Downside Appears Limited
By Paul Cherney
The advance in the Nasdaq on Friday, Sept. 10, pushed 60-minute measures of buying demand to positive levels that usually mean limited downside. Prices usually continue to move higher after readings like this and I don't mean for just a couple of trading hours. I mean a positive bias for a few days. It does not mean that prices just shoot higher, but over the past 9 months, after readings like this, prices usually move higher and downside is limited.
Nasdaq signals like today's also occurred on Aug. 18, 2004, May 25, 2004, Mar. 29, 2004, and Jan. 2, 2004.
I looked at the price action following these readings in the past and if history repeats, there is probably more on the upside, although recently, the 5 or 6 trading days after similar readings have not been huge moves, but they have seen closing gains.
Below are the dates and then the percent gain to the highest close during the next 6 trade days. History never repeats exactly and there certainly could have been other factors in place, but Friday's 60-minute measures of volume suggests that bulls retain control of the market next week.
January 2, 2004. signal, the highest closing gain in the 6 trading days following the Jan. 2 signal occurred on the sixth trading day. The close on that trading day represented a gain from the close of Jan. 2 of 5.5%.
March 29, 2004. Up 4.3% as of the close on the fifth trading day after the signal.
May 25, 2004. Up 1.6% as of the close on the fifth trading day after the signal.
August 18, 2004. Up 1.7% as of the close of the sixth trading day after the signal.
The first three dates never saw a close below the close on the day of the signal, but after the August 18, 2004 signal, there was a lower close. On the very first trading day after Aug. 18, the Nasdaq fell to an intraday low print that represented a 1.08% loss from the Aug. 18 close. During the afternoon, though prices worked higher and the Nasdaq finished the day with a loss of only 0.44%. (A 1.08% loss from 1,894 the Nasdaq's Friday close -- would be the equivalent of a Nasdaq print at 1,873.) The equivalent print for a 0.44% loss from Friday's close would be a Nasdaq print of 1,885, so these have been the immediate downside risks after similar readings over the past year. If the Nasdaq were to experience a sell-off that sees prices undercut these levels, then the validity of the current signal would brought into question.
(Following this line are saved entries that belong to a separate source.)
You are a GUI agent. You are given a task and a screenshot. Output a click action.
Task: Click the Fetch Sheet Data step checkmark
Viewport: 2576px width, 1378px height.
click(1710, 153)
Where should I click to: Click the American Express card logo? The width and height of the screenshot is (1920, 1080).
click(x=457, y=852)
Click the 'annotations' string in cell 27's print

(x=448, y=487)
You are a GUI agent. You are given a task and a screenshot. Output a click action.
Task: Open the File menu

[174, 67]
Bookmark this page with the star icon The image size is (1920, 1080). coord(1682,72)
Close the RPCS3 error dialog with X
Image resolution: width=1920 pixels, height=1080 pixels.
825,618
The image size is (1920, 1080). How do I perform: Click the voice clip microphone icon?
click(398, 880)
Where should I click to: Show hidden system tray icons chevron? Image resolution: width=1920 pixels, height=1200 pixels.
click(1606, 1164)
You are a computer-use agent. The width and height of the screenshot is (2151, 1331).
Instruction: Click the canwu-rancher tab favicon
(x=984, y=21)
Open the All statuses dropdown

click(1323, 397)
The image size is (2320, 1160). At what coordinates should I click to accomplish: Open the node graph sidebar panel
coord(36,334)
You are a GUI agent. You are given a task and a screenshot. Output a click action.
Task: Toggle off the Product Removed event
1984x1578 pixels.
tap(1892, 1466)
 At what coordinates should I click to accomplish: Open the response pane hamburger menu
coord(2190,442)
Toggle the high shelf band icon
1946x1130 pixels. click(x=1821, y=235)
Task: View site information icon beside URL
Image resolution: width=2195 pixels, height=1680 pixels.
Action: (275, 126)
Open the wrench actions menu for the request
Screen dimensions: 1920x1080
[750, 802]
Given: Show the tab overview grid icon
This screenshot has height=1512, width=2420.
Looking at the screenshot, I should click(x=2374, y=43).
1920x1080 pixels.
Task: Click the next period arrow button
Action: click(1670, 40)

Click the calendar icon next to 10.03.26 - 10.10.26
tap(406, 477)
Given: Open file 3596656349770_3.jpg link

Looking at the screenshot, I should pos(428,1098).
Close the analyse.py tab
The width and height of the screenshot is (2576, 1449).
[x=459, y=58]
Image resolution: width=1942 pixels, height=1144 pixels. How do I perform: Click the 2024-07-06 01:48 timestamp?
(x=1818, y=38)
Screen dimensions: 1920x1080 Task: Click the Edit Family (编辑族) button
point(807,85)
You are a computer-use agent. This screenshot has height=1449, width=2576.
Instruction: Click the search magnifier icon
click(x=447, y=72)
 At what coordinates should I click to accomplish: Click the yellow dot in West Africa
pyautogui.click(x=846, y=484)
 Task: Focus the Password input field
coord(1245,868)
S&P 500 support is 1,118-1,113, then 1,110-1,094.
Immediate resistance for the S&P 500 is 1,123-1,130.33, with a focus 1,124.60-1,127.02. This year's June price action established more formidable resistance in the 1129-1146.34 area with a focus of resistance 1132-1140.
Immediate resistance for the Nasdaq is, 1,870-1,896.31. Next resistance is 1,912-1,933.
Nasdaq support is 1,876-1,870, 1,867-1,849 then 1,843-1,819. If the index were to drop and have a close under 1830.30, additional weakness or basebuilding would be expected.